By Dennis Seid
With a shareholders’ vote set for Monday, the $2.5 billion Cooper Tire-Apollo Tyres merger moves another step closer to being finalized by the end of the year.
But a few nagging issues remain.
Two weeks ago, an arbitrator ruled Cooper can’t sell its unionized plants in Findlay, Ohio, or Texarkana, Ark., to Apollo unless the India-based company recognizes the United Steelworkers union and deals with them first.
Cooper Tire Vice President of Communications and Public Affairs Anne Roman said, “Cooper Tire and Apollo are continuing discussions with the unions with an aim of reaching an amicable resolution quickly to minimize any impact on the original closing schedule by the end of 2013.”
In the merger, Cooper would take on some $2 billion in debt, which means it would have to pay $150 million to $200 million in debt service annually. Some critics of the deal say Cooper’s financials are not strong enough to support the deal. Other analysts say those fears are overblown, with major investment banks underwriting the merger.
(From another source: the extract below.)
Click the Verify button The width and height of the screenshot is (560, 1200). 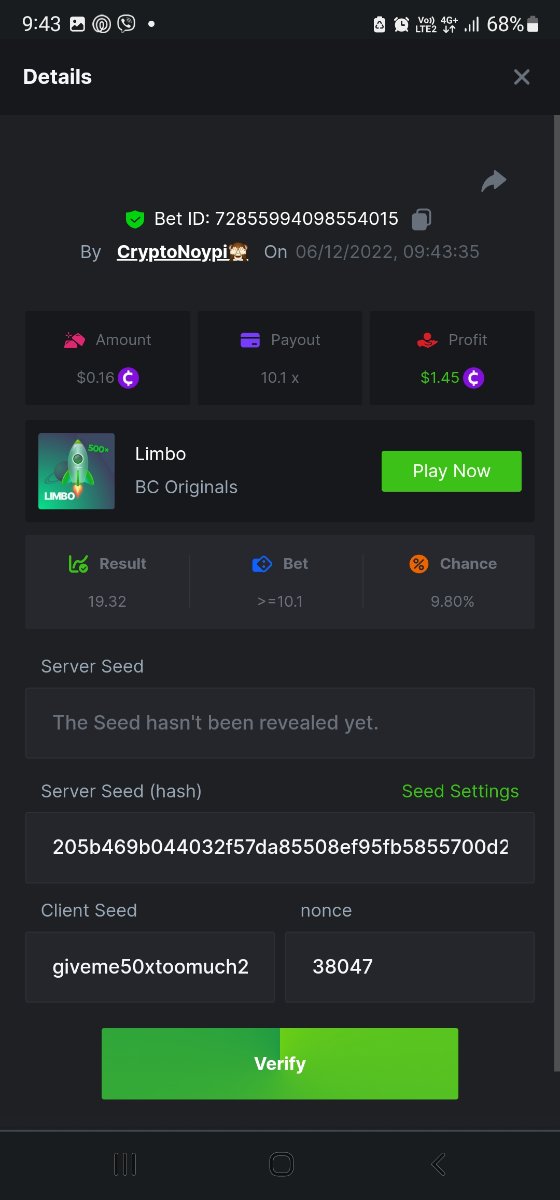280,1064
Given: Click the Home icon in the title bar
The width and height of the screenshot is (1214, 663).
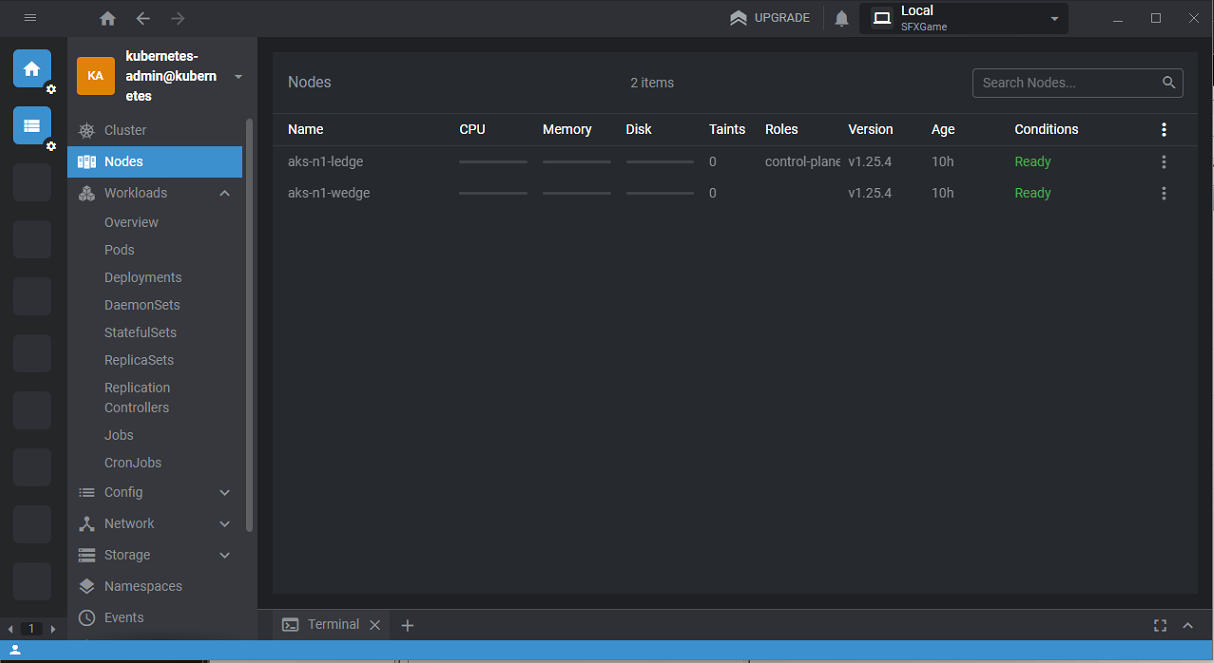Looking at the screenshot, I should point(107,18).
Meanwhile, the Findlay Courier reported that Cooper Tire CEO Roy Armes said at a Rotary Club meeting Monday that he “does not see Apollo Tyres closing or curtailing the Findlay factory after buying Cooper.”
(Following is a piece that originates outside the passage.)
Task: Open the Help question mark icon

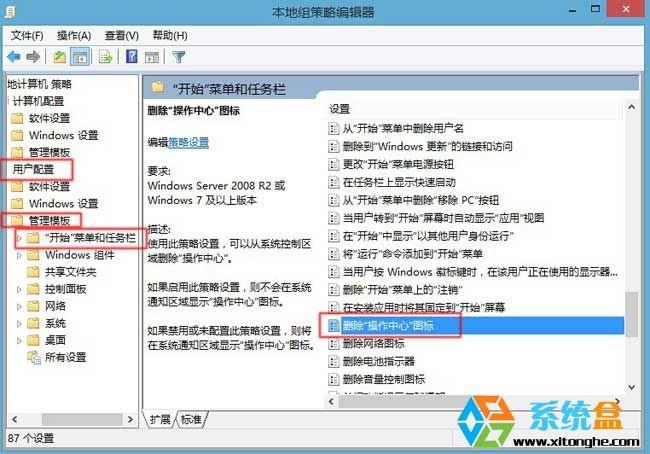Action: coord(132,56)
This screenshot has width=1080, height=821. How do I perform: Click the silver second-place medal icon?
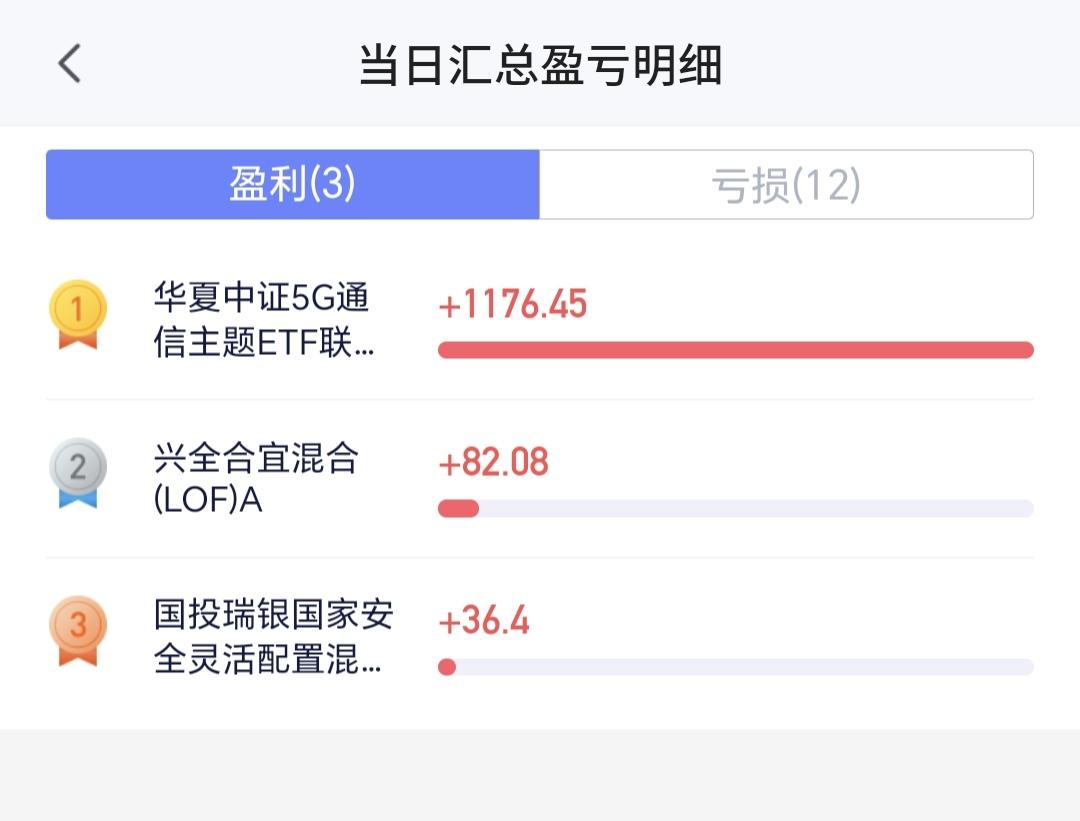click(x=78, y=472)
That also applies to Cooper’s plants in Tupelo and in Texarkana, Roman said, citing an earlier statement by Apollo regarding Cooper’s U.S. operations.
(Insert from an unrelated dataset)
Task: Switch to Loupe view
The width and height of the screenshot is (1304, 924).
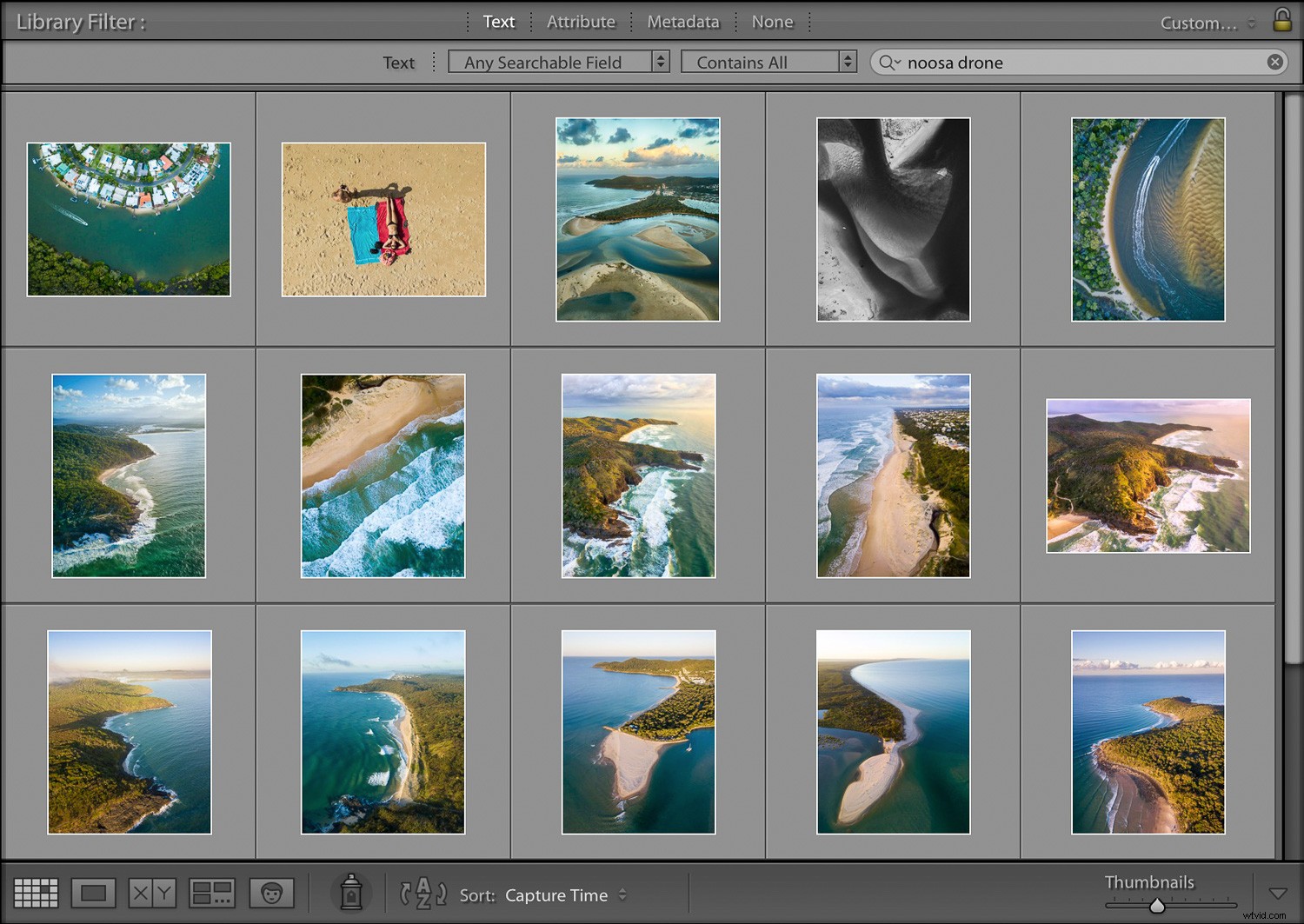Action: click(93, 893)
“Regarding plants, (it is) correct that Apollo said it ‘plans to maintain the networks and workforces Cooper already has in place and grow existing facilities to meet the combined company’s expanded needs,’” she said. “This has not changed and this is what Cooper CEO Roy Armes said regarding Findlay … It applies to all Cooper facilities, including Tupelo.”